*** Passage shown Section Begins ***

Advocacy to Media on Gender
& RH/R Needed More than Ever
Since 2000, a rising global tide of conservatism has threatened advances in reproductive health and rights (RH/R), and gender equity agreed to at ICPD Cairo in 1994, and before.
On 1 November, JOICFP and the Council on Population Education (CPE), supported by the Packard Foundation, held a media seminar at JOICFP on gender equity and RH/R, based on the UNFPA State of World Population report 2005. Around 30 participants from the major daily newspapers, news agencies, publications concerned with health and women's issues, and from NGOs attended.
Yuriko Ashino, Senior Adviser, Japan Family Planning Association (JFPA) first delivered an historical and comprehensive overview of gender equity and RH/R, citing the pioneering work of Margaret Sanger and Shidzue Kato, and showing the progress that had been made, especially in the last 30 years.
Ashino explained why gender was an indispensable issue, and the role of the mass media in raising consciousness on gender. She also emphasized that issues in RH/R and gender had to be successfully tackled if the UN MDGs were to be achieved.
60 million 'missing'
Ashino gave some harrowing statistics on the situation of women's and girl's health around the world.

*** Passage shown Section Ends ***
*** Source data Section Begins ***

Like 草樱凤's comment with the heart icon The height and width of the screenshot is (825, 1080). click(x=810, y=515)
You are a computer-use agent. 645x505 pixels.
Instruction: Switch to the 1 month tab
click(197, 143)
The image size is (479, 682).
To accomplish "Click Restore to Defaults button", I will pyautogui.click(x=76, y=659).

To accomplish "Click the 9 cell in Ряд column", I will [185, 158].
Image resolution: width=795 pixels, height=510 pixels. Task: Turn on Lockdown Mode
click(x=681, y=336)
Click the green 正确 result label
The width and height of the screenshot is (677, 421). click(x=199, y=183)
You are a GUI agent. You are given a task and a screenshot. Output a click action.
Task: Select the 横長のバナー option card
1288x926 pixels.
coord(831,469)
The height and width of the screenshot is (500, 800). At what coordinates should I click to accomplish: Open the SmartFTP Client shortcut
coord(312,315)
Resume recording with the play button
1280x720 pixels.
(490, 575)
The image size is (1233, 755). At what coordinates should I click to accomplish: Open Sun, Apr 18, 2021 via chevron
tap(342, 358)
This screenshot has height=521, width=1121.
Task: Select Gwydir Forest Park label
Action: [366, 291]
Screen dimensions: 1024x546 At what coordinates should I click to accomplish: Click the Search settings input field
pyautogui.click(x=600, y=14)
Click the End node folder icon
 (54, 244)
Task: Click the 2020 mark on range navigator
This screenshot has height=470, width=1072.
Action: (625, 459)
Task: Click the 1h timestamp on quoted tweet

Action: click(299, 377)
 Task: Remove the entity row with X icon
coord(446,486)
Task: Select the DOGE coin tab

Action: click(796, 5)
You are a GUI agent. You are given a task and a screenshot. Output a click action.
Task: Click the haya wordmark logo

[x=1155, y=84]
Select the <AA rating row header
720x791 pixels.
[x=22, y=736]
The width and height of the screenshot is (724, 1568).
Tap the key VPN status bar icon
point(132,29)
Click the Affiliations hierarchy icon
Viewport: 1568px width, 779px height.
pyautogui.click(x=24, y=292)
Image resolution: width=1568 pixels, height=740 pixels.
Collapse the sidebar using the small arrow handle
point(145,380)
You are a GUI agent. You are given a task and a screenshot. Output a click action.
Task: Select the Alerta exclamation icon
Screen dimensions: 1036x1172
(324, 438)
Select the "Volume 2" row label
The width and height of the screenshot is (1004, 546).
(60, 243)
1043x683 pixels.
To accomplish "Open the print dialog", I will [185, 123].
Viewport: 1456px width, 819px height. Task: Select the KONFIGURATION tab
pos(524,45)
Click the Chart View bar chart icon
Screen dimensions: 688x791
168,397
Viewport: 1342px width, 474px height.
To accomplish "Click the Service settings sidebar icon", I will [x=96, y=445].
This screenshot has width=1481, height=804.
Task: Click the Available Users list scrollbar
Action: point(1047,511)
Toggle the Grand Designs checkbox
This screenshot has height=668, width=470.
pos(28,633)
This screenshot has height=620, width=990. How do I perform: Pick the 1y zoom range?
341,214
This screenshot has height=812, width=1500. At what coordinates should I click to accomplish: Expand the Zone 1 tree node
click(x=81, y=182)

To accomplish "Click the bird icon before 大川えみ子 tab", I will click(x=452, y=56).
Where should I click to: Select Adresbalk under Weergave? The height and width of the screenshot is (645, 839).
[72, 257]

*** Source data Section Ends ***

### Work instructions
1. In the article on media advocacy for gender and RH/R, reproduce word for word the part that begins with "On 1 November, JOICFP" and ends with "from NGOs attended.".
2. Extend the article on media advocacy for gender and RH/R past its last sentence.

### Responses per task
1.
On 1 November, JOICFP and the Council on Population Education (CPE), supported by the Packard Foundation, held a media seminar at JOICFP on gender equity and RH/R, based on the UNFPA State of World Population report 2005. Around 30 participants from the major daily newspapers, news agencies, publications concerned with health and women's issues, and from NGOs attended.

2.
Annually around the world
Over 500 thousand women die of pregnancy and delivery related complications
Between the ages of 15 to 19 years, 14 million girls give birth
There are 45 million induced abortions
19 million of these are unsafe and 68,000 women and girls die as a result
There are 76 million unplanned births, one-third of the total number
From 600 to 800 thousand people are trafficked of whom 80% are women and girls, usually for sexual slavery
In addition
Around 20% of women have been sexually abused
Around 33% of women have suffered violence at the hand of a partner or 'loved one'
Out of new HIV infections, young women were disproportionately affected
There are 60 million 'missing' girls, the result of selective infanticide
Ashino stressed that these deaths and misery were preventable, and that the media needed to play its part in keeping the issue in the public and political awareness.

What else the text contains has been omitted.